Stropharia squamosa ist giftig und als Speisepilz nicht zu gebrauchen

Name

Schuppiger Träuschling (Stropharia squamosa)

Familie

Strophariaceae (Träuschlingsartige)

Merkmale

Der Schuppige Träuschling besitzt einen ockergelben bis rostbraunen Hut, der im jungen Zustand halbkugelig geformt ist und sich mit zunehmendem Alter abflacht. Die Hutoberfläche ist charakteristisch mit weißlichen, schuppigen Flocken bedeckt, die dem Pilz seinen deutschen Namen verleihen. Der Stiel ist weißlich bis bräunlich, ebenfalls schuppig-flockig und trägt einen häutigen, vergänglichen Ring. Die Lamellen sind zunächst grauviolett und verfärben sich mit der Sporenreife dunkelbraun bis schwarzbraun.
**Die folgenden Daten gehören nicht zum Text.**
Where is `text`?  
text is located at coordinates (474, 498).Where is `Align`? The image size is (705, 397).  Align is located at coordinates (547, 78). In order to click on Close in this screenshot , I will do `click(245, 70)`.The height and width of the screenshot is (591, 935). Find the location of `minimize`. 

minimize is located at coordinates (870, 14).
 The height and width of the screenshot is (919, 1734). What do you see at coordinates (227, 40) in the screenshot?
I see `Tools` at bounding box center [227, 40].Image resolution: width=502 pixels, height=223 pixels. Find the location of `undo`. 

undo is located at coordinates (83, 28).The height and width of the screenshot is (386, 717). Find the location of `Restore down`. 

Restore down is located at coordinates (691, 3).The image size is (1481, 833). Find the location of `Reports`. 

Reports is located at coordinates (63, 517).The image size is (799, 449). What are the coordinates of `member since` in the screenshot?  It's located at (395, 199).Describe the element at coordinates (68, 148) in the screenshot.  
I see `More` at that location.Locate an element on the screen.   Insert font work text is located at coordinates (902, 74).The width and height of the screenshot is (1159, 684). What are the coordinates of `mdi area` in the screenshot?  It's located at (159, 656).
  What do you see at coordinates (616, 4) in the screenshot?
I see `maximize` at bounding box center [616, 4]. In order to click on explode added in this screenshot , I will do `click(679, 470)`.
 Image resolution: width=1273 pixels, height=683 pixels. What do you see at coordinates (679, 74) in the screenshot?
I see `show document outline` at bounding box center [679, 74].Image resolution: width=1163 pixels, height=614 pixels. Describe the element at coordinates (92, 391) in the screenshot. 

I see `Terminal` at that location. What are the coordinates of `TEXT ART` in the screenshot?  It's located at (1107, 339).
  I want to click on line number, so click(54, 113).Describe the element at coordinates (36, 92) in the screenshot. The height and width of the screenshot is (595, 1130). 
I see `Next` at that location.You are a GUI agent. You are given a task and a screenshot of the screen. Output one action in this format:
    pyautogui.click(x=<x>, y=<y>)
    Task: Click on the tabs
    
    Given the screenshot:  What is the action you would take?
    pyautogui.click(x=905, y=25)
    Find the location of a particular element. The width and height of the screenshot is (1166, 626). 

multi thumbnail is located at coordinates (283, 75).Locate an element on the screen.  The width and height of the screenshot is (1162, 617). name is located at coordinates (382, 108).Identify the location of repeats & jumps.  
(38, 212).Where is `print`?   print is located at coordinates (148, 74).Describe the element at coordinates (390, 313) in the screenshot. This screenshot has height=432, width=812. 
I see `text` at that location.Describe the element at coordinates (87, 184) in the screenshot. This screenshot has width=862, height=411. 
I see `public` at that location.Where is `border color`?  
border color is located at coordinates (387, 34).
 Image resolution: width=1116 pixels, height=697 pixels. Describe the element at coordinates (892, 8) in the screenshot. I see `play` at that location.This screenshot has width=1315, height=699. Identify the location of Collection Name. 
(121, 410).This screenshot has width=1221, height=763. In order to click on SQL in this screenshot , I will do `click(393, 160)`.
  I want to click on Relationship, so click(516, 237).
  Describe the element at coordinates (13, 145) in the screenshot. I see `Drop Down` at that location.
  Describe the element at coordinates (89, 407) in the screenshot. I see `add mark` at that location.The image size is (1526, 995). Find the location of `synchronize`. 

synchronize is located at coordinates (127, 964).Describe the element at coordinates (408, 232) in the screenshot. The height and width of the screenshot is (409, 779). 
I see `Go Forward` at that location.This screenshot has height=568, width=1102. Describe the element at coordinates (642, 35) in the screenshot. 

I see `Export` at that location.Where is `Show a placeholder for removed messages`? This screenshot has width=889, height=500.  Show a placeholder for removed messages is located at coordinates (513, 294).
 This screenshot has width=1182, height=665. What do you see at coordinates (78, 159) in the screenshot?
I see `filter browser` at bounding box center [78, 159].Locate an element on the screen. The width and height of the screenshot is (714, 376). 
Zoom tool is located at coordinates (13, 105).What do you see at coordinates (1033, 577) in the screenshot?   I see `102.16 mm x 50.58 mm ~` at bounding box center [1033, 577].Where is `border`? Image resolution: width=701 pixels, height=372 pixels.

Das Fleisch ist weißlich bis gelblich und besitzt einen unauffälligen bis leicht pilzartigen Geruch.

Standort und Verbreitung

Der Schuppige Träuschling wächst saprobiontisch, also als Zersetzer organischer Substanz, bevorzugt auf nährstoffreichen, feuchten Böden. Er ist in Parkanlagen, an Wegrändern und in Laubwäldern anzutreffen, besonders häufig auf Holzverarbeitungsplätzen, wo Sägemehl oder Holzreste vorhanden sind. Die Art ist in weiten Teilen Europas verbreitet und tritt in gemäßigten Klimazonen auf. Die Erscheinungszeit erstreckt sich von August bis November, mit einem Schwerpunkt in den feuchten Herbstmonaten.

Besonderheiten

Stropharia squamosa gilt als giftig und ist als Speisepilz vollständig ungeeignet. Der Verzehr kann zu Magen-Darm-Beschwerden führen. Verwechslungen sind möglich mit anderen Träuschlingen sowie mit dem Stockschwämmchen, weshalb unerfahrene Sammler besondere Vorsicht walten lassen sollten. Der unangenehme Geruch des Fruchtkörpers kann als erstes Warnsignal dienen. Die Art ist in Deutschland nicht gefährdet, aber aufgrund ihrer spezifischen Standortvorlieben nicht überall häufig anzutreffen.